For the results from non-controlled fields, P. infestans did not percolate through the soil but instead remained at the surface because most soil samples from ridgetops contained larger amounts of DNA than those from the tuber periphery. A previous study reported that more than half of the tubers in the top 5.1 cm of soil were blighted, and the population of blighted tubers decreased with increasing depth26. We can show the same conclusions using real-time PCR. However, in commercial fields, all soils sampled from the tuber periphery contained larger amounts of DNA and had a lower inoculum potential than those from the ridge surfaces. Rainy and cold conditions (approximately at 13 °C) continued from 14 to 18 August 2018, several days before sampling27. The weather might have sustained indirect germination, and many zoospores were released and percolated through the soil. However, zoospores are motile for only a short time28 and cannot survive for a long time. Thus, much of the quantified DNA was from dead P. infestans or free DNA, and less inoculum potential was found near tubers. Soil samples from ridgetops showed larger inoculum potential than those from the tuber periphery. This may be because ridgetop samples contain a large amount of fresh P. infestans from foliage lesions.
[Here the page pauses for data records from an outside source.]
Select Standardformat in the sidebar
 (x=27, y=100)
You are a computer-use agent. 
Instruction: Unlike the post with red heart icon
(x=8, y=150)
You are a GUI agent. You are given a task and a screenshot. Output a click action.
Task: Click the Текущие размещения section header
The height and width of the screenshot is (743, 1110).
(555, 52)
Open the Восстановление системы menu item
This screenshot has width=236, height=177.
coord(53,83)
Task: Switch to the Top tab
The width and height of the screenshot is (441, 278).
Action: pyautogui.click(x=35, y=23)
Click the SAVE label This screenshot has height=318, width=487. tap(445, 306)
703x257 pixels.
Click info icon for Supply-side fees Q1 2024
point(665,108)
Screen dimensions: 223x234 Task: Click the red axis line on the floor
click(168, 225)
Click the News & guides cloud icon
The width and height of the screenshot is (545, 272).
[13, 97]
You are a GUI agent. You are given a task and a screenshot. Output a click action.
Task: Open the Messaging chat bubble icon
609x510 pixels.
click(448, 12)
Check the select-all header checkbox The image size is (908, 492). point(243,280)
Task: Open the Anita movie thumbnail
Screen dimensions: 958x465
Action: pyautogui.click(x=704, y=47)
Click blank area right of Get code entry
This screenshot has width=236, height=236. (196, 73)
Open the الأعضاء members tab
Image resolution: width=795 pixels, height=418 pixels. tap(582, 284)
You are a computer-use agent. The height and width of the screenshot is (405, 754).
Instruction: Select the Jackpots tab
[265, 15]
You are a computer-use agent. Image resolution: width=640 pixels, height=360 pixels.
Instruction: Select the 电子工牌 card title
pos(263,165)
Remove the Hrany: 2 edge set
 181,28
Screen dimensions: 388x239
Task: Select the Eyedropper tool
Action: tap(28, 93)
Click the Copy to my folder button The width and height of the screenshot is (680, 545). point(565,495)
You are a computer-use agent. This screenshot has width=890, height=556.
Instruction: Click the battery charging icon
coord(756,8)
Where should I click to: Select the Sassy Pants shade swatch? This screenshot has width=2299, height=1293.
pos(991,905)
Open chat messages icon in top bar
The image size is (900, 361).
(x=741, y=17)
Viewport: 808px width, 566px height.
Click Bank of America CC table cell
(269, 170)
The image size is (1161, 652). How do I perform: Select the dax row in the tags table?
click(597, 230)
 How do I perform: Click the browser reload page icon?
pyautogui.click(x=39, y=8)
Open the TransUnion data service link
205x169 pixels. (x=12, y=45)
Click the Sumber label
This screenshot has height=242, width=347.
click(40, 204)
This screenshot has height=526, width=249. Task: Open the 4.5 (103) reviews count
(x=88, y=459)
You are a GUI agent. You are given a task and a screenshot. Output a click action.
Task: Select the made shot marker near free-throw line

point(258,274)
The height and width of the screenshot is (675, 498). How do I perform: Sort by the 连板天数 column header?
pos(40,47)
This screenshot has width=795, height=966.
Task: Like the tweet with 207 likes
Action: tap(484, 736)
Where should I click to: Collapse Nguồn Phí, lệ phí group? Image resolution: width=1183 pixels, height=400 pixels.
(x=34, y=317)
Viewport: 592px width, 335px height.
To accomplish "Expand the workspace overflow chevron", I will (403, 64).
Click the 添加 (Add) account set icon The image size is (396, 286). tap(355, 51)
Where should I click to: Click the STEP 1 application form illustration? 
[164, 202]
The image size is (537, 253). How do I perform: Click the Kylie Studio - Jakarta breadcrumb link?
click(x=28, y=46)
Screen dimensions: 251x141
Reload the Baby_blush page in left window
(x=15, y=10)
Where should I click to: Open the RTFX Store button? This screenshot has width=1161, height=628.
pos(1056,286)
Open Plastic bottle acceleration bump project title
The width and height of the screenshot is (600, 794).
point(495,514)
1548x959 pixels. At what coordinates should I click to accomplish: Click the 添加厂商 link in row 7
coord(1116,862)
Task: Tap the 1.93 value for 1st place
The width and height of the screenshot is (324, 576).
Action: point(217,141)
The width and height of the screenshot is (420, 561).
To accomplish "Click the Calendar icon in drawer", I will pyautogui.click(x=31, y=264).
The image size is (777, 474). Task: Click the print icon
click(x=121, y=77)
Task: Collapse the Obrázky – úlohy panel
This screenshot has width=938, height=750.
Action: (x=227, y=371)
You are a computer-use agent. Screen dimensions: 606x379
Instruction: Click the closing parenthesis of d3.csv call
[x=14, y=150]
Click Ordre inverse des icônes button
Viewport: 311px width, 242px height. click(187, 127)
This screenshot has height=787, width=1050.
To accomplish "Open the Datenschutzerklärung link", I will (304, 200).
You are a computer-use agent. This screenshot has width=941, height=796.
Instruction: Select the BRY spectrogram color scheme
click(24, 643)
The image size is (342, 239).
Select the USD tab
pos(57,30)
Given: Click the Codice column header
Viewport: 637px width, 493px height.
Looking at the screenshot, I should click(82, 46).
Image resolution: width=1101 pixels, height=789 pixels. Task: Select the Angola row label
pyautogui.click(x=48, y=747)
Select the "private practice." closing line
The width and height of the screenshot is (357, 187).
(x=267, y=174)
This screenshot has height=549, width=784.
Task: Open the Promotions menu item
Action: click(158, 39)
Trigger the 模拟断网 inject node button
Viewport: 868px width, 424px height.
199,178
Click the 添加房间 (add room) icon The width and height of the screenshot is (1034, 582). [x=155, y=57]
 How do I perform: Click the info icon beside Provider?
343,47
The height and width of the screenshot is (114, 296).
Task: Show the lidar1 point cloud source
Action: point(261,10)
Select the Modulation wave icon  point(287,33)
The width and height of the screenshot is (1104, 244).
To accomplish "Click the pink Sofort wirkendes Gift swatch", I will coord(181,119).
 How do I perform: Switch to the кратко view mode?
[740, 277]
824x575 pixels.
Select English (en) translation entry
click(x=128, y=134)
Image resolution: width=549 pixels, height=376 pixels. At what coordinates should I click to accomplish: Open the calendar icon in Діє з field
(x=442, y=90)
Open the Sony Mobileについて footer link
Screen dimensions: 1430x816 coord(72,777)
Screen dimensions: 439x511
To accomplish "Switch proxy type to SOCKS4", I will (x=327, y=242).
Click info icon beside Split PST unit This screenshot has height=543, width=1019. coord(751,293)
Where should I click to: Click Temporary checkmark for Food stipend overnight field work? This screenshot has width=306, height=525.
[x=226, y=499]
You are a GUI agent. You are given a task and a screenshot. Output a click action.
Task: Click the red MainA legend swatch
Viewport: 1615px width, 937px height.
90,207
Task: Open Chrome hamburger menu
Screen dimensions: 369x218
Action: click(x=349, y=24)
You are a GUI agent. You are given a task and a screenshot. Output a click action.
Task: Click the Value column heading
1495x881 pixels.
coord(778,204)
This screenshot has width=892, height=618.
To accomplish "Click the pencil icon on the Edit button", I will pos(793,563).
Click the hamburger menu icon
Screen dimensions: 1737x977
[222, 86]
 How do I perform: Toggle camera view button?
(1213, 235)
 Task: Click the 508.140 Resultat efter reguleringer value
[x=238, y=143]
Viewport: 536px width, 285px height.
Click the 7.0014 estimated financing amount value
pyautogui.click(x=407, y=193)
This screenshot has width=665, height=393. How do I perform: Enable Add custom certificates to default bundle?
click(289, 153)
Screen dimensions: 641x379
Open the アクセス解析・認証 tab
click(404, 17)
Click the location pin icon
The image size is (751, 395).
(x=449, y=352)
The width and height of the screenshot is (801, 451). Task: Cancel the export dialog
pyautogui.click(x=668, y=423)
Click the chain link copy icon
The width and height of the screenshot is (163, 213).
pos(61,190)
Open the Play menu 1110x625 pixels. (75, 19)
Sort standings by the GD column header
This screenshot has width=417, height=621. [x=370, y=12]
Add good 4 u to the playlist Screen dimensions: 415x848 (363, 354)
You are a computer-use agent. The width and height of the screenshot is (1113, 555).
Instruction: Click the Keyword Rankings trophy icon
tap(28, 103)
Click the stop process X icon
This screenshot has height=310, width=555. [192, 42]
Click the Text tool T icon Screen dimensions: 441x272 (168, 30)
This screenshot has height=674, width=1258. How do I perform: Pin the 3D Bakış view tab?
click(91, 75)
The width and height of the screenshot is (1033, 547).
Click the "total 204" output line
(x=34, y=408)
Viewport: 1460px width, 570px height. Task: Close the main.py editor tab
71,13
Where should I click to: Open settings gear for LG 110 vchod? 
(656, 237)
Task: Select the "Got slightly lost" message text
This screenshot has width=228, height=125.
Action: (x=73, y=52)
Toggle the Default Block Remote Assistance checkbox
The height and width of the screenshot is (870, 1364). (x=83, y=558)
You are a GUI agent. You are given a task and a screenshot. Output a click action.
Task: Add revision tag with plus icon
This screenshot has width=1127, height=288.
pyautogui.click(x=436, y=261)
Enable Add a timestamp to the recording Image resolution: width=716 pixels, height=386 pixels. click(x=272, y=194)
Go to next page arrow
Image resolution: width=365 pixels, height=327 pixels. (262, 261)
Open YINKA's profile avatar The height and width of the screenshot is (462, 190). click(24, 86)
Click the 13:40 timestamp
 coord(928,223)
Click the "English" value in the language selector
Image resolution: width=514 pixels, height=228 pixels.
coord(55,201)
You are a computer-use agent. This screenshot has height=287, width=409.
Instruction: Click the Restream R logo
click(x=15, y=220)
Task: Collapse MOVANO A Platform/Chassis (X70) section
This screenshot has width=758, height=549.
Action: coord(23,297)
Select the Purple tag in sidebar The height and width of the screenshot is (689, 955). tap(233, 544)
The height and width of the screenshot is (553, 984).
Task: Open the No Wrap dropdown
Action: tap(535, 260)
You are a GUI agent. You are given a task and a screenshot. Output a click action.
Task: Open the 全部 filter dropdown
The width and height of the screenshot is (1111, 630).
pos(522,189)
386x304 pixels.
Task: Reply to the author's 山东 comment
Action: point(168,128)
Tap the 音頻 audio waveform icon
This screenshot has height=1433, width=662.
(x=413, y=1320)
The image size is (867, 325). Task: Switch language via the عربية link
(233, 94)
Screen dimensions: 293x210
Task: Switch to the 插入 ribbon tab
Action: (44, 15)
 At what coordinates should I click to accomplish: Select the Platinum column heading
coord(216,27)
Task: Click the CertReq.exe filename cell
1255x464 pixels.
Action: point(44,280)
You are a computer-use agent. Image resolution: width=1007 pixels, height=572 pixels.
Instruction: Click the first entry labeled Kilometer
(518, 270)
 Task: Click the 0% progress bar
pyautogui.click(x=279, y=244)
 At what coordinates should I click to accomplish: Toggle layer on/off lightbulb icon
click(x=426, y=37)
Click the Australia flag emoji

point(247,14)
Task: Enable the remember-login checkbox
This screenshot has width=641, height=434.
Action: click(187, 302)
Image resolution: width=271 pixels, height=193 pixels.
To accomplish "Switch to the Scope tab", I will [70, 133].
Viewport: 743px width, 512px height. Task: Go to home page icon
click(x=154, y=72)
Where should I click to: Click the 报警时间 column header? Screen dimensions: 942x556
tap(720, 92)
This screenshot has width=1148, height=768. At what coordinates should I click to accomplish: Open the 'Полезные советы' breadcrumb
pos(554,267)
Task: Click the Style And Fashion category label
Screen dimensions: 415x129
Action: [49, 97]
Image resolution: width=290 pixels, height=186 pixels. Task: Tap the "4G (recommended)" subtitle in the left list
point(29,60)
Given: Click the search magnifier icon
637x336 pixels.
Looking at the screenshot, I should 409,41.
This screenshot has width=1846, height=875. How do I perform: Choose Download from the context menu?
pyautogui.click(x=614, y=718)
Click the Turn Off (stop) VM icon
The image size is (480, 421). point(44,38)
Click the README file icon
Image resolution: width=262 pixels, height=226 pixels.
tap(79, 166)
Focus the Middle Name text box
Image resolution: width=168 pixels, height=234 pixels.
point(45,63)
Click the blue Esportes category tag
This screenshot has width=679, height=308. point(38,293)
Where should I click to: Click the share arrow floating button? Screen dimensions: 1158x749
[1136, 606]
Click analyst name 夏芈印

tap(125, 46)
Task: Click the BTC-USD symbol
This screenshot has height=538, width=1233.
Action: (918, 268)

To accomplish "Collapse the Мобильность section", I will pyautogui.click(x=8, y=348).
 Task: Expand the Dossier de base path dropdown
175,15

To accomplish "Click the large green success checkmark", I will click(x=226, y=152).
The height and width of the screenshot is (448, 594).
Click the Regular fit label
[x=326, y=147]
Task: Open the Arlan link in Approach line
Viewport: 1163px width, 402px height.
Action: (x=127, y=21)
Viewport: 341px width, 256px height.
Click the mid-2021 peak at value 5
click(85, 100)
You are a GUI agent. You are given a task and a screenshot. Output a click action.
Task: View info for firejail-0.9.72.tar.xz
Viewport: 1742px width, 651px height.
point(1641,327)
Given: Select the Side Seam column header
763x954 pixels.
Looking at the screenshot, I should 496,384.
In this study, we successfully developed a real-time PCR assay to estimate the P. infestans densities in upland soils, and the proposed assay is available not only for the estimation of population density but also inoculum potential. In the future, this research can provide to a new decision support system for predicting and preventing potato storage rot. The P. infestans soil population density is the most important factor influencing potato storage rot. The possibilities or severities of potato storage rot may be predicted by estimating the P. infestans population density in soil before harvesting. Previous storage planning suggested that potato storage rot might occur if many foliage lesions occur during the growing season. In this study, most P. infestans DNA from foliage lesions degraded within one week. Thus, the possibility and severity of storage rot may be low if the quantity of P. infestans DNA immediately before harvesting is small, even if many foliage lesions occur during the growing season. Additionally, the previous quantitative method (bioassay) requires an incubation period of approximately one week or more2,7. On the other hand, the real-time PCR assay does not require an incubation period, and it takes only several hours to quantify the P. infestans population density in the sample soil. Potato storage rot may be reduced because the storage plan can be selected accurately and rapidly by using real-time PCR compared with previous methods. For example, tubers harvested from fields harbouring high levels of P. infestans DNA can be shipped as soon as possible to prevent potato storage rot. However, many other factors may be involved in the spread of this disease, such as surface injury5. A decision support system would allow potato storage companies to evaluate and address factors associated with potato storage rot and establish appropriate countermeasures to prevent economic losses.